El fascinante mundo de la nanotecnología, o nanomundo, que se avecina podría parecer una quimera de ciencia ficción, sin embargo está bien anclado en la realidad de la ciencia moderna, como explica en detalle este libro. Escrito de forma sencilla para llegar al no especialista en ciencia o tecnología, el libro comienza sentando las bases científicas del nanomundo y describiendo las herramientas esenciales para fabricar, caracterizar, y manipular los nanomateriales, algunos de los cuales se presentan a continuación, agrupados por familias o funcionalidad.
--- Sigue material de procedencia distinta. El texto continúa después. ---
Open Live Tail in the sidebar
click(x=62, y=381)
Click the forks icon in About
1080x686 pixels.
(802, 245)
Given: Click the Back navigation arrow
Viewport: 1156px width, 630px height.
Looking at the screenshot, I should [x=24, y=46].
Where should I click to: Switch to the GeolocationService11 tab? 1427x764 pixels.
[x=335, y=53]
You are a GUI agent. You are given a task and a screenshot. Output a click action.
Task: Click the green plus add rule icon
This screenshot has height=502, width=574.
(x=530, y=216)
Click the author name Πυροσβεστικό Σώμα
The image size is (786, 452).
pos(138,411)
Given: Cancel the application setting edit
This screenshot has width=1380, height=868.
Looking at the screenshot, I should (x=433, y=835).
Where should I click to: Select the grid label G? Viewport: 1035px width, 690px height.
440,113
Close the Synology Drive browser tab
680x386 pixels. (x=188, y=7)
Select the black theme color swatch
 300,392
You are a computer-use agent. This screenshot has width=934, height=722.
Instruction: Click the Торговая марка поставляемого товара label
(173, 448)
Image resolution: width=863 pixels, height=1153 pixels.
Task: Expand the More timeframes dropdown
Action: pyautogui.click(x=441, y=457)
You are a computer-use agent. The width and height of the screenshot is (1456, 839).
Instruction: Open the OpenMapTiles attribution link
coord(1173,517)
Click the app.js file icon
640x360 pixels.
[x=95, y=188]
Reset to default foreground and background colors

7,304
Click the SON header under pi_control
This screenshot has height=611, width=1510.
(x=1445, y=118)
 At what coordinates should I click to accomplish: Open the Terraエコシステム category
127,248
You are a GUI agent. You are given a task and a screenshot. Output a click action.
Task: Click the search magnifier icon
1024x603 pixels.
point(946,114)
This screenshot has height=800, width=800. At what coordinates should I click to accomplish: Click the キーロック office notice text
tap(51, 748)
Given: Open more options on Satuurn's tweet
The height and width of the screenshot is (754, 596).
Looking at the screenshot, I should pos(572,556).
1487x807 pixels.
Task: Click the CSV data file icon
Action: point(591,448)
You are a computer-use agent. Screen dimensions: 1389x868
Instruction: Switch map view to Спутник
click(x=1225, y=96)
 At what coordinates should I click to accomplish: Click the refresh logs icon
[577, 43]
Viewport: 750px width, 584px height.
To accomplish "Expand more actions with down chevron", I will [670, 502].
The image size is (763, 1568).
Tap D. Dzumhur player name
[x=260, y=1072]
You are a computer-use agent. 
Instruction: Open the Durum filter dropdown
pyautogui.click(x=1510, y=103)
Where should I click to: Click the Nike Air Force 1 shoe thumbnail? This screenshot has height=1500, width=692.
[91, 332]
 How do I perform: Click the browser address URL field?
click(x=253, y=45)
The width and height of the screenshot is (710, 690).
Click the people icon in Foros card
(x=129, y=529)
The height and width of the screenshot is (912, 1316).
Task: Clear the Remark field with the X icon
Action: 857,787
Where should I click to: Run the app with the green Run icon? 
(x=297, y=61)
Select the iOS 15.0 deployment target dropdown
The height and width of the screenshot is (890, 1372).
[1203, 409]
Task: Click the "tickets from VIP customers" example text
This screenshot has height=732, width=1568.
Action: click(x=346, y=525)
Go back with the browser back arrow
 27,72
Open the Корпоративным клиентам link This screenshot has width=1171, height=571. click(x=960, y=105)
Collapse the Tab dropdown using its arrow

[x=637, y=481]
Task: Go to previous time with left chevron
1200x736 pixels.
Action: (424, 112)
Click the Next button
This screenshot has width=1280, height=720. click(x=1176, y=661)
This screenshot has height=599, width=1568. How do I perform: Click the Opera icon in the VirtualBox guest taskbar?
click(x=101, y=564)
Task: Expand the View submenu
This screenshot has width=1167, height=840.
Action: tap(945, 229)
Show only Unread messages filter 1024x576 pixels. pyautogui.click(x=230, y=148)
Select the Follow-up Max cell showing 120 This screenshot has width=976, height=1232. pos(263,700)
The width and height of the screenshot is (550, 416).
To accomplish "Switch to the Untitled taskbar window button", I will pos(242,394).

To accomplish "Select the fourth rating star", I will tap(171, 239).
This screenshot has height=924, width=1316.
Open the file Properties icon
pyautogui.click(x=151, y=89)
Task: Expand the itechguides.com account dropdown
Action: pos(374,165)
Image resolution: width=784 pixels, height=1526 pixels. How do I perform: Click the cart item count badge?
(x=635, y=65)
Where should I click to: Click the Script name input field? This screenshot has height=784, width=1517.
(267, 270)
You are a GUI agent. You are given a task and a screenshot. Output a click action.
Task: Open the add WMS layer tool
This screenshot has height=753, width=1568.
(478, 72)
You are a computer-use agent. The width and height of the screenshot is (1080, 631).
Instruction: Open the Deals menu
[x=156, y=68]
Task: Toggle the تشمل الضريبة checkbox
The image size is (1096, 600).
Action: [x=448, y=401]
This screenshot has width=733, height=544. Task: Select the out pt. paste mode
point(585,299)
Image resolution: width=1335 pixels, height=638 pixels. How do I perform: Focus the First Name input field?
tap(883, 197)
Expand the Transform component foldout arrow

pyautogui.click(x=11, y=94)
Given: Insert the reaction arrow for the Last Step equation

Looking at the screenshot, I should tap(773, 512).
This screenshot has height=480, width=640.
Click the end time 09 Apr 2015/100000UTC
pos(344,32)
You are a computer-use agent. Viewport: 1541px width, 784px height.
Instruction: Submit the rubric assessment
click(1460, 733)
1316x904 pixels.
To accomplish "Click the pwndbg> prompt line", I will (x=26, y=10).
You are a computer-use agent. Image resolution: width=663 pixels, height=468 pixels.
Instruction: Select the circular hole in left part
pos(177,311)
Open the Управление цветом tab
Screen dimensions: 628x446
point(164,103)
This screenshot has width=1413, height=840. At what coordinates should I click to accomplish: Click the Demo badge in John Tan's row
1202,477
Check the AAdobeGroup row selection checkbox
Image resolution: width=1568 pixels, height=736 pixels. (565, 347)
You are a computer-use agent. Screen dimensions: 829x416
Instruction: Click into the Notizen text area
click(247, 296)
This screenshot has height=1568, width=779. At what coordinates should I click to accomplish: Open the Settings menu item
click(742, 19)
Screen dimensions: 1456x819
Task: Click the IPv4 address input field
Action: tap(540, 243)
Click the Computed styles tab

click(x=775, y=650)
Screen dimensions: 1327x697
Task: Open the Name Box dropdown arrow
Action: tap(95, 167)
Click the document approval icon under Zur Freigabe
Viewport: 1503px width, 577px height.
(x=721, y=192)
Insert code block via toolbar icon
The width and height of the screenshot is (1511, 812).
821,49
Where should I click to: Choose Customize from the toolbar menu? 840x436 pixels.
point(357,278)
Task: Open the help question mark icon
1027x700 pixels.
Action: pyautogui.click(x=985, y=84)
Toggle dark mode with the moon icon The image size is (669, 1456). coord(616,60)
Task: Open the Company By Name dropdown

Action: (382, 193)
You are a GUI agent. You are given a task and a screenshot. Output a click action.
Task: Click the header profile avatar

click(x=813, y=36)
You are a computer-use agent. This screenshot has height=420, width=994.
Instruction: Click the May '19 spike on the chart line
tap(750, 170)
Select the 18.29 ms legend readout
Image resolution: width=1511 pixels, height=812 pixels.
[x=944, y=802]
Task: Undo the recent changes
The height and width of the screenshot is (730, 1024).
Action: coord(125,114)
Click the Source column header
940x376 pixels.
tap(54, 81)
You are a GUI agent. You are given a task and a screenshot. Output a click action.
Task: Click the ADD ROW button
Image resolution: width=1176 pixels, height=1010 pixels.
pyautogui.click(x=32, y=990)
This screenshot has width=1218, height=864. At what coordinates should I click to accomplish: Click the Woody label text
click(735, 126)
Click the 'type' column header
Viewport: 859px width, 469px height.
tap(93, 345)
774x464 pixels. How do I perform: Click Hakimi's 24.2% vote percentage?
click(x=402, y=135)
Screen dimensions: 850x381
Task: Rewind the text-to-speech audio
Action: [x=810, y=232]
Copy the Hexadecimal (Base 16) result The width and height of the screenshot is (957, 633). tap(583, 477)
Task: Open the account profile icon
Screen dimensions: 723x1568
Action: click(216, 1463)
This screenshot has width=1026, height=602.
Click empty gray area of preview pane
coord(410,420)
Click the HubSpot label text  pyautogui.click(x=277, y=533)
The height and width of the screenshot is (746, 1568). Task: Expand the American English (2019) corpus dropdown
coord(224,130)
La segunda parte se centra en tres grandes grupos de aplicaciones —tecnologías de la información, química y biomedicina— que ilustran la realidad y el potencial de la nanotecnología. El libro termina con una reflexión sobre la evolución de la tecnología y el conocimiento, y la respuesta de la sociedad a las incertidumbres y temores naturales en toda situación de cambio, más aún cuando se trata de materiales con propiedades a veces insospechadas. Pero son precisamente esas propiedades las que abren un mundo nuevo, el nanomundo que el lector tiene en sus manos.
Emilio Méndez es director del Centro de Nanomateriales Funcionales del Laboratorio Nacional de Brookhaven en Nueva York y catedrático de Física en la Universidad de Stony Brook. En 1998 fue galardonado, junto con el físico Pedro Miguel Etxenike Landiríbar, con el Premio Príncipe de Asturias de Investigación Científica y Técnica. En 2000 recibió el Premio International Fujitsu de Dispositivos Cuánticos. Es miembro de Honor de la Sociedad Americana de Física, miembro del Comité Científico Internacional del centro Nanogune, del Patronato de la Fundación IMDEA Nanociencia, de la Fundación Bankinter para la Innovación, y de la Fundación del Consejo España-Estados Unidos.